§ What is being asked: Lay out as a JSON list of strings the lines of the listing starting with the line that contains "Task: Maximize the" and going on through the line that contains "Action: 26,7", one string per line and no blank lines. Leave the pictures out.

§ Information provided:
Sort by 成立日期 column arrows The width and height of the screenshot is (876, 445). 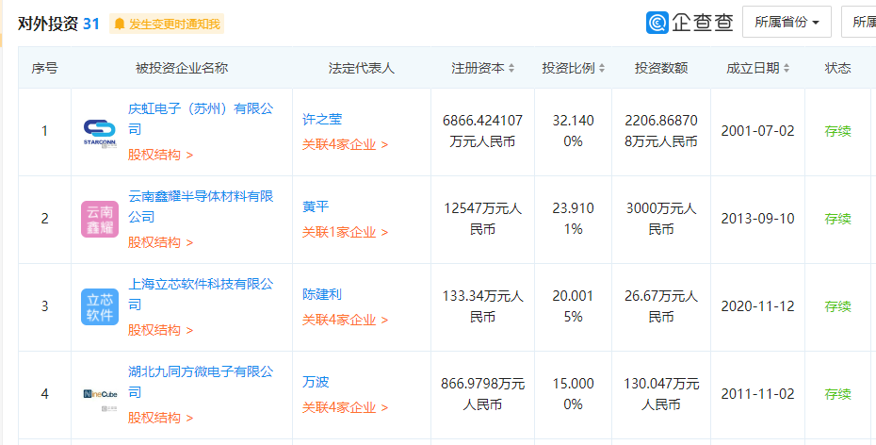pyautogui.click(x=787, y=69)
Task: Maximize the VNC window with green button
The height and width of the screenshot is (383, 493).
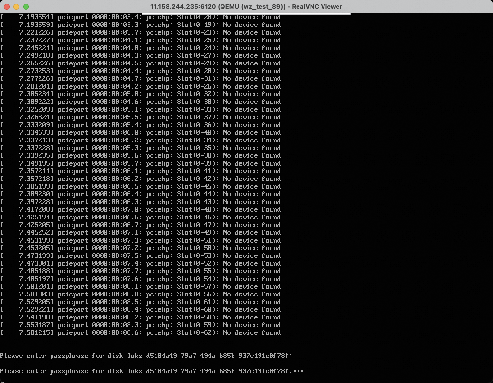Action: 26,7
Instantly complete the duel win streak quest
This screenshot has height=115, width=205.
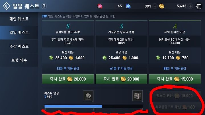[x=121, y=79]
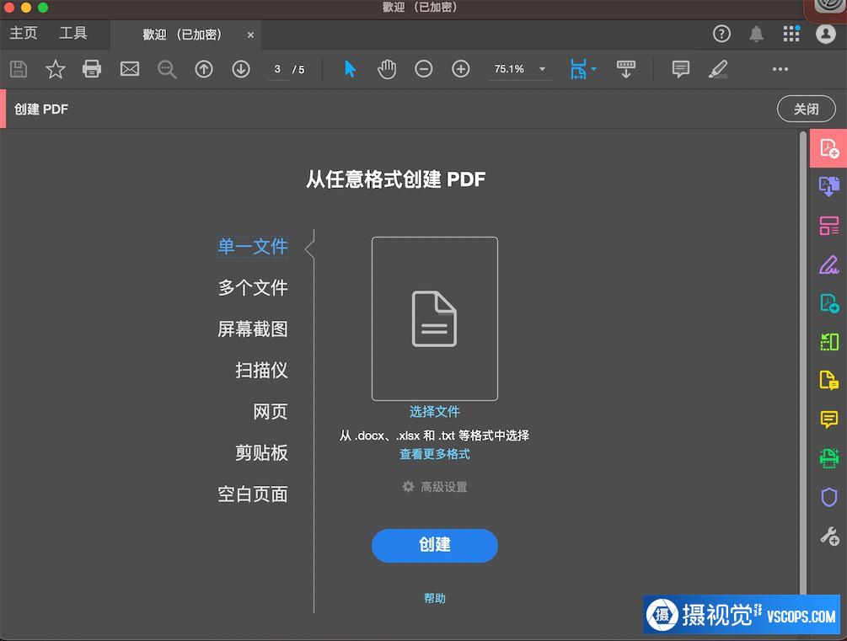This screenshot has width=847, height=641.
Task: Show more toolbar options via ellipsis
Action: tap(780, 69)
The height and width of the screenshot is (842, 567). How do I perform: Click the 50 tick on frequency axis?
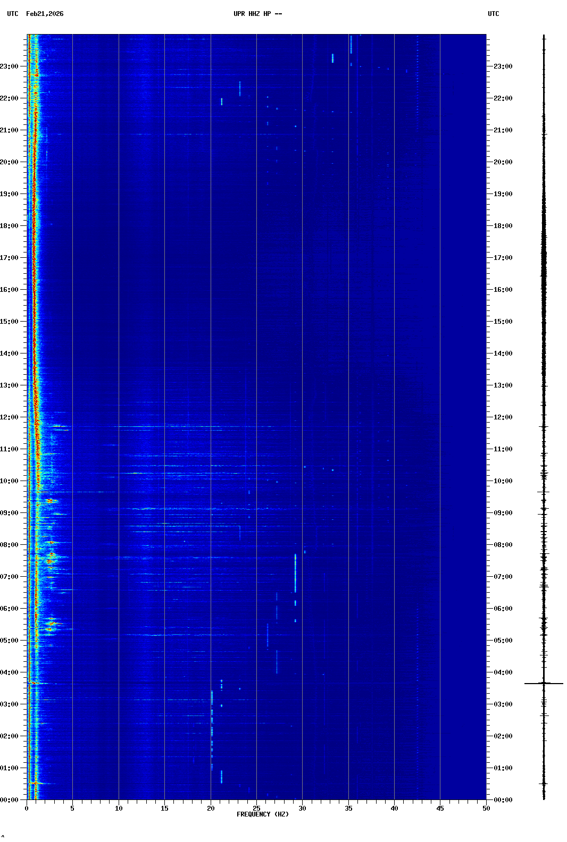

§ Result of the exercise:
[
  "Task: Maximize the VNC window with green button",
  "The height and width of the screenshot is (383, 493).",
  "Action: 26,7"
]